The Venice Beach plan had a few things that helped it work. Mike Bonin, the councilman whose district includes Venice, and Va Lecia Adams Kellum, the chief executive of St. Joseph Center, divided the boardwalk into five zones and took roughly one week per zone to systematically get people housed. According to Bonin, Adams Kellum and other city officials, everyone involved in this effort was on the same page. Mayor Eric Garcetti was briefed daily. There was a weekly meeting with Bonin, Adams Kellum, Garcetti, his homelessness leadership team and officials from the Bureau of Sanitation, the Department of Recreation and Parks and the L.A. Police Department. Between meetings, “we would all text each other,” said Adams Kellum. “I’ve never been part of anything like it.”

Another big thing going for this effort: Bonin had secured $5 million in funding for services and rental vouchers for some 200 people. And that’s just the first phase. Now St. Joseph Center is working to find permanent housing for the individuals who were just moved.

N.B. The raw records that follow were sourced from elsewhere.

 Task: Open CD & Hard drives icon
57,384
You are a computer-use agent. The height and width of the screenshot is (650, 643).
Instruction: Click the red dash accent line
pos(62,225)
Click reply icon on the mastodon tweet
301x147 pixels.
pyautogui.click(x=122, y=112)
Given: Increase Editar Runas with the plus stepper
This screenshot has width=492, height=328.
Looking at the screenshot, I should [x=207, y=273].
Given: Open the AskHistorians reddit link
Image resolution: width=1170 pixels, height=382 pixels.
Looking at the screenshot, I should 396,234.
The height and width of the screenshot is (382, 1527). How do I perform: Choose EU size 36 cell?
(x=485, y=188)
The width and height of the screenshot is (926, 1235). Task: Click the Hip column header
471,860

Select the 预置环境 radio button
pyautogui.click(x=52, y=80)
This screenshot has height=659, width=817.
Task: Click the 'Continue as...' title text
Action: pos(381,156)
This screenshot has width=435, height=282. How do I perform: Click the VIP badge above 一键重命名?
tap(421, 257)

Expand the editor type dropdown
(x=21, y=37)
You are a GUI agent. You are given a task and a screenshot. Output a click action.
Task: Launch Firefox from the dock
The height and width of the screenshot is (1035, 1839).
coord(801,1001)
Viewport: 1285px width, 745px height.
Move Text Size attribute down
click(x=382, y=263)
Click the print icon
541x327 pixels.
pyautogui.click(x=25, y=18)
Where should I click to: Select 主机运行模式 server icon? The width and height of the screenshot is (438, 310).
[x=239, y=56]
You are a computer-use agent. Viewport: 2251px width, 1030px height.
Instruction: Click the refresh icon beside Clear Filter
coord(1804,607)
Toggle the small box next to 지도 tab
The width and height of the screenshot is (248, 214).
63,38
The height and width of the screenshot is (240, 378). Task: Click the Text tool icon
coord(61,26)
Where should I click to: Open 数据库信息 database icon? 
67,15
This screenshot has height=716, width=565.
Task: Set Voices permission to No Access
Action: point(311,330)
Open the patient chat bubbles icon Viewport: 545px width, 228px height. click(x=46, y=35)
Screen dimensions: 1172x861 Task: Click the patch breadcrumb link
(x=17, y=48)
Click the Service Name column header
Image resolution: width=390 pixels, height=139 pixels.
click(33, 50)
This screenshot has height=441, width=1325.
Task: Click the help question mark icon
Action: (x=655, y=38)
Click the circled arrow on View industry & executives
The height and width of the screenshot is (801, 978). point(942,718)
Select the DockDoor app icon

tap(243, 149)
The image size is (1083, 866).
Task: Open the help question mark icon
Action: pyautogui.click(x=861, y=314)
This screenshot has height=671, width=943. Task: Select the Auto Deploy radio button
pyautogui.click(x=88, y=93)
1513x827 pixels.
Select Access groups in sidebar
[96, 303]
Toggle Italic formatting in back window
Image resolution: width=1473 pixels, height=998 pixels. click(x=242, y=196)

In the aftermath, new tents have popped up on the beach. There were nearly a dozen on Wednesday. However, outreach workers from St. Joseph Center will continue to work at the beach. And now the police will be enforcing the curfews there and the ordinance against camping.

Echo Park Lake has a fence around it and an entrance that gets locked at night. You can’t fence and lock Venice Beach. For the time being, the city will see if enforcement works.


Not every sidewalk encampment in the city requires this kind of urgent effort. And the grim reality is that the city doesn’t have enough housing — interim or permanent — to get thousands of people into housing quickly. Let’s face it, the city went on a housing spree to get homeless people out of Echo Park and Venice Beach. That’s not wrong. That’s fantastic.

If anything, the tentative success of these efforts should encourage city officials to redouble their efforts to find housing. Councilmember Mark Ridley-Thomas introduced a motion last week to direct city officials to find funding for more housing subsidies for homeless individuals. That’s a start.